Methods: Forty cases of MALT lymphoma archived in the Department of Pathology, Jiading District Central Hospital, Shanghai University of Medicine & Health Sciences were selected as the observation group, and twenty cases of benign lymphoid tissue hyperplasia were as the control group. The expressions of IgG, IgM, IgD, and IgA in both groups were detected by immunohistochemical double staining, and MMR proteins including MLH1, MSH2, MSH6, and PMS2 in both groups were detected by immunohistochemistry. Multiplex fluorescence PCR capillary electrophoresis was used to detect microsatellite phenotype in tumor and adjacent tissues of the experimental group.

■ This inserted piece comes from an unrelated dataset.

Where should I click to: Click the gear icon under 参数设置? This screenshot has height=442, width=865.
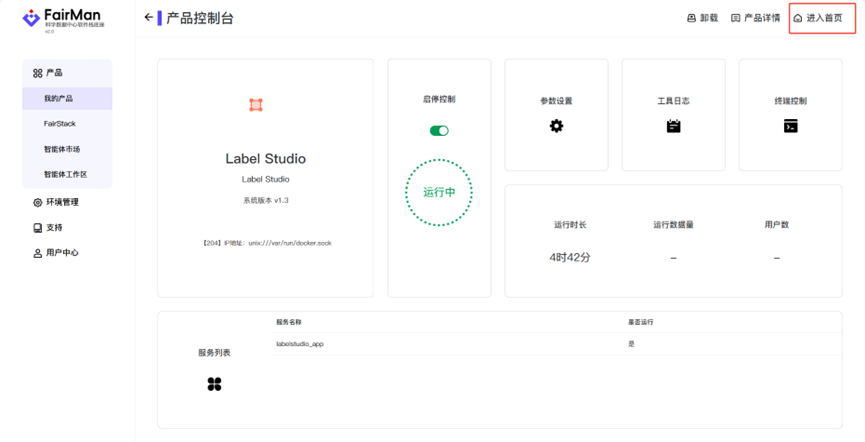click(556, 126)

Results: In the observation group, the proportions of single Ig heavy chain expression (modeⅠ), negative expression (modeⅡ), and multiple expression (mode Ⅲ) were 65% (26/40), 27.5% (11/40), and 7.5% (3/40), respectively, while in the control group were 0 (0/20), 5% (1/20), and 95% (19/20). The proportion of Ig heavy chain expression mode Ⅰ+Ⅱ in the observation group was 92.5%, which was significantly higher than 5% in the control group (P < 0.01). In the observation group, partial deletion of MMR protein was observed in 3 cases (7.5%), including 2 cases of MSH6 deletion and 1 case of both MSH6 and PMS2 deletion. In the control group, there was 1 case (5%) with PMS2 deletion. There was no significant difference in the deletion rate of MMR protein between the two groups ( P >0.05). A total of 5 cases of microsatellite instability (MSI) were detected in the observation group, including 1 case of low-frequency MSI (MSI-L), 4 cases of high-frequency MSI (MSI-H), and 2 cases of MSI-H with MSH6 deletion. When the loss expression of MSI-H or MMR protein was counted as a positive result, the MSI-H rate detected by PCR capillary electrophoresis was 10% (4/40), which was slightly higher than the MMR protein deletion rate detected by immunohistochemistry (7.5%, 3/40), but there was no statistically significant difference between the two groups (P >0.05). The MMR protein deletion rates among the Ig heavy chain protein expression mode Ⅰ, mode Ⅱ, and mode Ⅲ groups were 0 (0/26), 18.2% (2/11), and 33.3% (1/3), respectively. There was a statistically significant difference in the constituent ratios among the three groups (P < 0.05). The MMR protein deletion rates among the MSS, MSI-L, and MSI-H groups were 2.9% (1/35), 0 (0/1), and 50% (2/4), respectively. There was a statistically significant difference in the constituent ratios among the three groups (P < 0.05). MMR protein deficiency was positively correlated with Ig heavy chain expression pattern and MSI ( r =0.41, P < 0.05; r =0.48, P < 0.05), but Ig heavy chain expression pattern was not correlated with MSI ( r =0.02, P >0.05).
Conclusion: Ig heavy chain CSR detection is helpful for the differential diagnosis of MALT lymphoma. Low frequency MMR protein deletion and MSI-H phenotype exist in MALT lymphoma, which may be of certain value for the study of its occurrence, development and clinical treatment.